If you click only one link in this blog post today, please make it this one and read Craig Bowran's entire essay from two years ago. (Hat tip to Tom Delmore)


Last Monday, we talked about loneliness and old age. I should have included this song from Adam Sandler used in the delightful 2009 animated film, Up. It doesn't need to apply only to couples.


From TGB reader, Zuleme, this too cute kitty video went viral this week:

Interesting Stuff is a weekly listing of short takes and links to web items that have caught my attention; some related to aging and some not, some useful and others just for fun.

You are all encouraged to submit items for inclusion. Just click “Contact” in the upper left corner of any Time Goes By page to send them. I'm sorry that I probably won't have time to acknowledge receipt and there is no guarantee of publication. But when I do include them, you will be credited and I will link to your blog IF you include the name of the blog and its URL.

◆ **Assigned task**:
In the blog post, where do readers click to submit items for inclusion?

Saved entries
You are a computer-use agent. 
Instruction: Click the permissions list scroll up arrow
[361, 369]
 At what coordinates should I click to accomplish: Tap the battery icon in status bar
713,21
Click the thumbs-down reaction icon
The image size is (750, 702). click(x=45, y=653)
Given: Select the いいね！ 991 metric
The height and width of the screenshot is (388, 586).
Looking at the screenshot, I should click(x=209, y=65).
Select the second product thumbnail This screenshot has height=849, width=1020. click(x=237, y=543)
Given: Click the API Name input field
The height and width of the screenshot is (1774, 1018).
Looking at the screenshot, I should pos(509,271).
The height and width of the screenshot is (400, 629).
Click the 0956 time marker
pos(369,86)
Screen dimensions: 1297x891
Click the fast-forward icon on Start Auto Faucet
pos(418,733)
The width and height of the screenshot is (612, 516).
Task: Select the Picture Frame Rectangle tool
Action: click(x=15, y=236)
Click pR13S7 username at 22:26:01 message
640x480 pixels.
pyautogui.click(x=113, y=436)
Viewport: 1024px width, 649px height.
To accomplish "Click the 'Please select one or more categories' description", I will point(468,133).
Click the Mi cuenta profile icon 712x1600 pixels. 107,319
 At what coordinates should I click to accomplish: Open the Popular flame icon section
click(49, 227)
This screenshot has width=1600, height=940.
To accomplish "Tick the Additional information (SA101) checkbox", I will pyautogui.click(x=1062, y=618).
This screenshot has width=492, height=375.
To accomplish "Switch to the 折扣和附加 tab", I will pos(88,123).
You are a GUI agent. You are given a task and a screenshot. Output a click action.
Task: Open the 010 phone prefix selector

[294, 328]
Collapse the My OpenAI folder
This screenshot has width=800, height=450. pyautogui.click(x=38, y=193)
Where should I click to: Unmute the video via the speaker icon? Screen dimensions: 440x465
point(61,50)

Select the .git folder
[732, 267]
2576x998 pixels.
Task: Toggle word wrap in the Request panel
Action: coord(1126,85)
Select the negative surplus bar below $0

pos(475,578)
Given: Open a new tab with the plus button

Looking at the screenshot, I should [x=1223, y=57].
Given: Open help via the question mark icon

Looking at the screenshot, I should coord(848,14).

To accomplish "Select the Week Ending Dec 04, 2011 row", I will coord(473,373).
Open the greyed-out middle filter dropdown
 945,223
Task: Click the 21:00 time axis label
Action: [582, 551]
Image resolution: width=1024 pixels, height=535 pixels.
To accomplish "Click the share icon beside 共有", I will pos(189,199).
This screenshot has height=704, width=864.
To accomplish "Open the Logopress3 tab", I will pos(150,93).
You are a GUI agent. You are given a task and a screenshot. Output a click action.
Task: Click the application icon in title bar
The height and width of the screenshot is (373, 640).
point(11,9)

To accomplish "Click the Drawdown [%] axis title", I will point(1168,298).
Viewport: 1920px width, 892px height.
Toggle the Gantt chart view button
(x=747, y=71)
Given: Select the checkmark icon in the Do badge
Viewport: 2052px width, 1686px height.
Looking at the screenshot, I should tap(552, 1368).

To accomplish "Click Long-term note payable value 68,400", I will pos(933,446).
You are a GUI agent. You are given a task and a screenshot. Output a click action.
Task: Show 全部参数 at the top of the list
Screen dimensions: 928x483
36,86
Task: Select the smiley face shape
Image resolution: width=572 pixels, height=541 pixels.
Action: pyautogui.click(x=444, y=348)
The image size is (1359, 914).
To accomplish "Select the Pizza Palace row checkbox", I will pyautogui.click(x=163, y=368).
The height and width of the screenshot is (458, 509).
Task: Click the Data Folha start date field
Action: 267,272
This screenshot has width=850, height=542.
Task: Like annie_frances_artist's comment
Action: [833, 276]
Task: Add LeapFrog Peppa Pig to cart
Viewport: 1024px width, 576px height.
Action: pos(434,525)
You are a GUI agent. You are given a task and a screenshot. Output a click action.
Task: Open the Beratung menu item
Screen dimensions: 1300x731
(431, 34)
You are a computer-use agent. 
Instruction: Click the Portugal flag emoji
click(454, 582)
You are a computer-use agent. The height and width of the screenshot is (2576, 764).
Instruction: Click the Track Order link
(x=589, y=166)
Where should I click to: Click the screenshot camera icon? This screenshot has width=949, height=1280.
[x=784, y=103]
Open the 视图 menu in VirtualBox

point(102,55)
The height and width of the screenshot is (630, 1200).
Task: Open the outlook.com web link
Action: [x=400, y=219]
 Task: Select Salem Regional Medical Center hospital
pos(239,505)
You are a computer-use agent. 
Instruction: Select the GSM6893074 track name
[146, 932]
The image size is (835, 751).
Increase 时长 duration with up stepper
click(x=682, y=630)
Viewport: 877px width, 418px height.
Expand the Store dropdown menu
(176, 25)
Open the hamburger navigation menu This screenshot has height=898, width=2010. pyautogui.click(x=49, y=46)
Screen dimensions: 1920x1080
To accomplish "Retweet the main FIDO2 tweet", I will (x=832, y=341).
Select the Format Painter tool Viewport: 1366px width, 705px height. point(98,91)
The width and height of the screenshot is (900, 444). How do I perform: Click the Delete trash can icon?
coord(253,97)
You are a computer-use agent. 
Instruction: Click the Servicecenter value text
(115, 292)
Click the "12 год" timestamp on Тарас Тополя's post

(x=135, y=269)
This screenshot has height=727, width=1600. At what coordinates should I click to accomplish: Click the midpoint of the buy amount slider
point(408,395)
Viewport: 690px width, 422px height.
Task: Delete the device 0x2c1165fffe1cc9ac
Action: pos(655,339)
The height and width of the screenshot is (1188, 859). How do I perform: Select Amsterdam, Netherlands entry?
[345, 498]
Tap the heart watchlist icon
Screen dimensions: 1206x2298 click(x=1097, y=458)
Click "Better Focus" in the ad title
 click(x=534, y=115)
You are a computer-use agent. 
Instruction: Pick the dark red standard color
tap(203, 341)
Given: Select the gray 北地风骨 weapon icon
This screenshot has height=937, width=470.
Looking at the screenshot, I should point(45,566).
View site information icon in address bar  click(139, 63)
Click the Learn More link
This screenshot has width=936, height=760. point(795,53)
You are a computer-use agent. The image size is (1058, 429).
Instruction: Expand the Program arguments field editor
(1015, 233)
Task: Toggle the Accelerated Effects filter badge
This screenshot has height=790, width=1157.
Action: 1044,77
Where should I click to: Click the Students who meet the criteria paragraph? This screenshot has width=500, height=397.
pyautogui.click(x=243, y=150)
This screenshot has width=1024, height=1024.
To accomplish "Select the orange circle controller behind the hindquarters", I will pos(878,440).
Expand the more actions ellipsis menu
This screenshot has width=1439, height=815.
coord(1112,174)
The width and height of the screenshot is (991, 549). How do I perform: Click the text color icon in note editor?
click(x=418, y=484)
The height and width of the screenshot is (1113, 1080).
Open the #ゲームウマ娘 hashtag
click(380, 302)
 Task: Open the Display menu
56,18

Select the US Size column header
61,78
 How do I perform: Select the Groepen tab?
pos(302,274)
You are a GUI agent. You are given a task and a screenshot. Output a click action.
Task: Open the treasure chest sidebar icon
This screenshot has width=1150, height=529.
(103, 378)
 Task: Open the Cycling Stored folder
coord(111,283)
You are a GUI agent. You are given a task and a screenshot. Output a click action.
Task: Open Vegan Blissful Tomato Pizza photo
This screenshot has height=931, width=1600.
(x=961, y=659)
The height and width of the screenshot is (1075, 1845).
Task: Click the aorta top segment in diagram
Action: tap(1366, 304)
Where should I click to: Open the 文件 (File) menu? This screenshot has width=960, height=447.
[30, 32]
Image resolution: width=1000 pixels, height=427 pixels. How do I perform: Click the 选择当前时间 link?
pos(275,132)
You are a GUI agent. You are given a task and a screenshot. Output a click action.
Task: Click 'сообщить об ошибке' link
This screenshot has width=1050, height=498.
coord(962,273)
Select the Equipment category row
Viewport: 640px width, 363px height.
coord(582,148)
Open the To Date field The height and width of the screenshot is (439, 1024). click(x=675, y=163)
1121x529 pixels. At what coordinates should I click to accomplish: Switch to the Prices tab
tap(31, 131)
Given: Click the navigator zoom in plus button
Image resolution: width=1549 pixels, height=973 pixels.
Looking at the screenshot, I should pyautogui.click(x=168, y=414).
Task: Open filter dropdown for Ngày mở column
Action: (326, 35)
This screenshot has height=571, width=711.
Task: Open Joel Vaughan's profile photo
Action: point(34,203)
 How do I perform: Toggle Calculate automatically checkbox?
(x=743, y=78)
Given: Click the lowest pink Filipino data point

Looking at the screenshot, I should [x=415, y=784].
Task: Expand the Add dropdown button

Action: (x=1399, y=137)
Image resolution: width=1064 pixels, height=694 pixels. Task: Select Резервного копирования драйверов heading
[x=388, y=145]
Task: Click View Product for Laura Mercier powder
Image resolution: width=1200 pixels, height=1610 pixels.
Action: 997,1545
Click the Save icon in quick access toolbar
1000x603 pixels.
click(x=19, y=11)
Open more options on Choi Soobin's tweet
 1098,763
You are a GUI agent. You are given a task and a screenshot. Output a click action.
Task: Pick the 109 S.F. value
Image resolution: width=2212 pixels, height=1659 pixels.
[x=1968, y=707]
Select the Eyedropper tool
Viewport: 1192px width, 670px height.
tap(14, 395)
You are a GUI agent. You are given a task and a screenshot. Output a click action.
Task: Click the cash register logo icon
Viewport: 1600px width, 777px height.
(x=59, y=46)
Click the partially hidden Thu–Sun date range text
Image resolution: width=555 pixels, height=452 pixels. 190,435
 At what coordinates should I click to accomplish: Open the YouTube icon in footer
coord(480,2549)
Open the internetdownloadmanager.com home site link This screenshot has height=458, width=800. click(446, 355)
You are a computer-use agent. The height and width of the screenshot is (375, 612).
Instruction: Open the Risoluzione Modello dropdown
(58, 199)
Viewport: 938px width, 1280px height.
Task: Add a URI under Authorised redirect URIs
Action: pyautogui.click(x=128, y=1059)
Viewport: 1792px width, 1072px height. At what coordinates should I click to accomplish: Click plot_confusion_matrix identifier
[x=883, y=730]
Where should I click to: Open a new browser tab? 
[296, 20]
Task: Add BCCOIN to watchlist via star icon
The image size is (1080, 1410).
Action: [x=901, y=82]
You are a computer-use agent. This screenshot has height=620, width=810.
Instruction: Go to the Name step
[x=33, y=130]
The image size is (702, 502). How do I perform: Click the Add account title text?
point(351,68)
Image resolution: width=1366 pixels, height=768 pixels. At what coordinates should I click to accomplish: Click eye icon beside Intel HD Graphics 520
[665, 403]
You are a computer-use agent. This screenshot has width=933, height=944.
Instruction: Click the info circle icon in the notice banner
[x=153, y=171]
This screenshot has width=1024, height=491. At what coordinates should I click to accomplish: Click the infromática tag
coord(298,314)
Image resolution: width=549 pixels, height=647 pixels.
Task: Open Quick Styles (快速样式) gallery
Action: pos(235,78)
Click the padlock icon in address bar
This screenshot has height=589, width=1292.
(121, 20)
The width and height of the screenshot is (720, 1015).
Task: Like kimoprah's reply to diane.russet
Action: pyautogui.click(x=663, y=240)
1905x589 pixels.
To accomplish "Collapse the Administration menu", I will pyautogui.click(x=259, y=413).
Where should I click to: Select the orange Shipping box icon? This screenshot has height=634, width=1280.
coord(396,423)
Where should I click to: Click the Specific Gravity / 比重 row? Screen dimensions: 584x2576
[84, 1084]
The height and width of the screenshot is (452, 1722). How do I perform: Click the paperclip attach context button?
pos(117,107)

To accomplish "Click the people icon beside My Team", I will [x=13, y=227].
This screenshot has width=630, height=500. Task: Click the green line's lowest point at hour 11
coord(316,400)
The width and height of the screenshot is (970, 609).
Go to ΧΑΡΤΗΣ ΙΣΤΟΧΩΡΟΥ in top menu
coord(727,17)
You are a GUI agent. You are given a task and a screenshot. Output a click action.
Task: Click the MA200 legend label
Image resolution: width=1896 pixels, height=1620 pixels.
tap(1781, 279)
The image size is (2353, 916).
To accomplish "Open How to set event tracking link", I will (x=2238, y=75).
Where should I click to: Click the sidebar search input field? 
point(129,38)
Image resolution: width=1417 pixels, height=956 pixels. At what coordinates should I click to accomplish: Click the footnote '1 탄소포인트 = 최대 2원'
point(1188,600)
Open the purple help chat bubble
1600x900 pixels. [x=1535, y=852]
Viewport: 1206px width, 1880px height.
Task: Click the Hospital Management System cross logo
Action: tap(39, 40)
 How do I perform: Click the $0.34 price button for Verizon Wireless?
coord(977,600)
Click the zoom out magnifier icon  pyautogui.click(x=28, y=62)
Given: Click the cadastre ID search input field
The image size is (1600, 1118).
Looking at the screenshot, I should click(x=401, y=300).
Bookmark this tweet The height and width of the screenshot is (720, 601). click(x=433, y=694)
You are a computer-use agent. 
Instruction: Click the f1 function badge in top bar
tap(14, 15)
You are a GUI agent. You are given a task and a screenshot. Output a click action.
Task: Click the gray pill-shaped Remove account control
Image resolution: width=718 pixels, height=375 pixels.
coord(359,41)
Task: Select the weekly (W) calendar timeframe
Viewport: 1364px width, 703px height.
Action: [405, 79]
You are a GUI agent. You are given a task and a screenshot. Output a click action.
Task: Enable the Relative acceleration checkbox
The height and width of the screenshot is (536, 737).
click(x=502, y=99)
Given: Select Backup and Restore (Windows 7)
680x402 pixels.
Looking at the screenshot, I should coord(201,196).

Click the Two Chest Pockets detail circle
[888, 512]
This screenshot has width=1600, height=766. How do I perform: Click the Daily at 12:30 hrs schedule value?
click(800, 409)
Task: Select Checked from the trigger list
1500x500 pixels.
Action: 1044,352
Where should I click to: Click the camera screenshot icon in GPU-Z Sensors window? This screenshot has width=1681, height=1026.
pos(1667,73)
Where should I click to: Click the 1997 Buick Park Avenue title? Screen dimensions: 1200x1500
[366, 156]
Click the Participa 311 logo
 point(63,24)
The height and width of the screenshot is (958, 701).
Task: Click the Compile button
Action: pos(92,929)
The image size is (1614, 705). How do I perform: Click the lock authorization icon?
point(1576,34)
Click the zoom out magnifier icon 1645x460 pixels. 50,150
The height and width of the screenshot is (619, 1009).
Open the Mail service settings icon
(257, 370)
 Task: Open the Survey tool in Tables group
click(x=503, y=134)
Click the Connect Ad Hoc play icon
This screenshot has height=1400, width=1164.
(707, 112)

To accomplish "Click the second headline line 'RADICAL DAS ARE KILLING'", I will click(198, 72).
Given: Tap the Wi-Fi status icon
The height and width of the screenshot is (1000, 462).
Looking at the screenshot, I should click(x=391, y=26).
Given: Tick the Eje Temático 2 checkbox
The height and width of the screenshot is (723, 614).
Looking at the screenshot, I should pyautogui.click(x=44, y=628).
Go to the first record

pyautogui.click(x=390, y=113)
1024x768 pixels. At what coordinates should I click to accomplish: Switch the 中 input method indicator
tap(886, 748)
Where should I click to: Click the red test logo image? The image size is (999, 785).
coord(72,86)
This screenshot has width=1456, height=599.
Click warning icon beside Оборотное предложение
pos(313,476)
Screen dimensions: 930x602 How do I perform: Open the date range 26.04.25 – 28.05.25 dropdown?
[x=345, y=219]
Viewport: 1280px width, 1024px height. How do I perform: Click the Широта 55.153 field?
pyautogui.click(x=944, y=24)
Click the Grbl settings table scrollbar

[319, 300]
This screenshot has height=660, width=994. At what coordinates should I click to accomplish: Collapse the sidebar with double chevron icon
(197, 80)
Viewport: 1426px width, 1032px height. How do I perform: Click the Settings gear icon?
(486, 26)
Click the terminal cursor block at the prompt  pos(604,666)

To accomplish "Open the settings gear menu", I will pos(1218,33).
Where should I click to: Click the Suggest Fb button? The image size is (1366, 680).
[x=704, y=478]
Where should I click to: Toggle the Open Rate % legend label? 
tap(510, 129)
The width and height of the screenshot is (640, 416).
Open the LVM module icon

◆ **Exercise solution**:
They click "Contact" in the upper left corner of any Time Goes By page.